Former Scottish rugby union player/current coach

Scott Murray (born 15 January 1976) is a former rugby union player who played lock for Scotland. He was at one time the record caps holder for Scotland having represented them on 87 occasions, five of which as captain and playing at three Rugby World Cups. He also toured with the British & Irish Lions and won Scotland player of the season three times. He is the former head coach of the San Diego Legion of Major League Rugby (MLR).

==Club career==
Murray is a former Scottish school basketball international who attended Morgan Academy and Preston Lodge High School.
He represented Scotland at every youth level and has played for Preston Lodge RFC and Edinburgh Academicals before moving to England to help Bedford win the Allied Dunbar Premiership Division Two (now the RFU Championship) in 1998 and gain entrance to the English Premiership.

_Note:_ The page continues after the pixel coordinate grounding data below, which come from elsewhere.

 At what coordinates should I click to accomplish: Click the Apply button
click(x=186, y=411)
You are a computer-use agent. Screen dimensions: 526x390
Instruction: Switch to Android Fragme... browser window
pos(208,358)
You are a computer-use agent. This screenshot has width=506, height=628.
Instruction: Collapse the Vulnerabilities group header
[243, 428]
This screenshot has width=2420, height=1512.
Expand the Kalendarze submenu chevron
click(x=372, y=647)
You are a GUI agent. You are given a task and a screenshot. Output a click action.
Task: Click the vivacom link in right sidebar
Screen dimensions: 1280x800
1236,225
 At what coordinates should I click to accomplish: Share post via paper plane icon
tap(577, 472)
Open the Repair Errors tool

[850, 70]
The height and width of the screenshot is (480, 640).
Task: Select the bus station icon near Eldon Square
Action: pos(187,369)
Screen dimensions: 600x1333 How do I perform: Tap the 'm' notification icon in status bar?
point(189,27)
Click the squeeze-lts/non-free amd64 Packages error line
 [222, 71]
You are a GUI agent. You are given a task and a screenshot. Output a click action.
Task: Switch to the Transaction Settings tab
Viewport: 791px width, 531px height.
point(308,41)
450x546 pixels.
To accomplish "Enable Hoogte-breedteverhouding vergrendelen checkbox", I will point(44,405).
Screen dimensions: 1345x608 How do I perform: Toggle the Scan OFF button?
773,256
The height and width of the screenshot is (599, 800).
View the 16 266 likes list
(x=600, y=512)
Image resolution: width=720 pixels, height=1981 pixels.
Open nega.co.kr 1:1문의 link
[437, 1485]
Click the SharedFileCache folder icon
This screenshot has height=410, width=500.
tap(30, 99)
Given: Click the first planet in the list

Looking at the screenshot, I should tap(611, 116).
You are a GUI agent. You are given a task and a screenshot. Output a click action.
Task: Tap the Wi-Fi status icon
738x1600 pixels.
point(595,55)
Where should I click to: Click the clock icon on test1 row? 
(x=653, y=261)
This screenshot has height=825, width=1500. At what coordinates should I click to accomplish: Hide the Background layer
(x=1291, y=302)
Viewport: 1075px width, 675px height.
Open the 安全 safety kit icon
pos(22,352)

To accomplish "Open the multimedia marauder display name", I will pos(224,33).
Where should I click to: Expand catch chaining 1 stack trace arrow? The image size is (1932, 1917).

Murray went on to play for Saracens and Edinburgh before joining French team US Montauban following the 2007 Rugby World Cup. In July 2010 he joined Castres after Montauban were liquidated due to financial problems.

Murray left Castres in June 2012 to join newly promoted Mont-de-Marsan based side Stade Montois. In December, with two years still left on his playing contract, he was appointed as forwards coach following a reshuffle at the club that saw previous coach Marc Dantin moved to other duties. Mont-de-Marsan were relegated from the Top 14 at the end of the season finishing bottom of the table having only managed to win two games.

==National honours==
Murray's debut for Scotland came against Australia on 22 November 1997 and he won the 1998–99 Scotland player of the season in the year when Scotland won the final Five Nations Championship.
Since then he has won this honour a further two times in 2001–02 and 2002–03 and gained selection for the British & Irish Lions on their tour of Australia in 2001, although he did not feature in any of the full tests.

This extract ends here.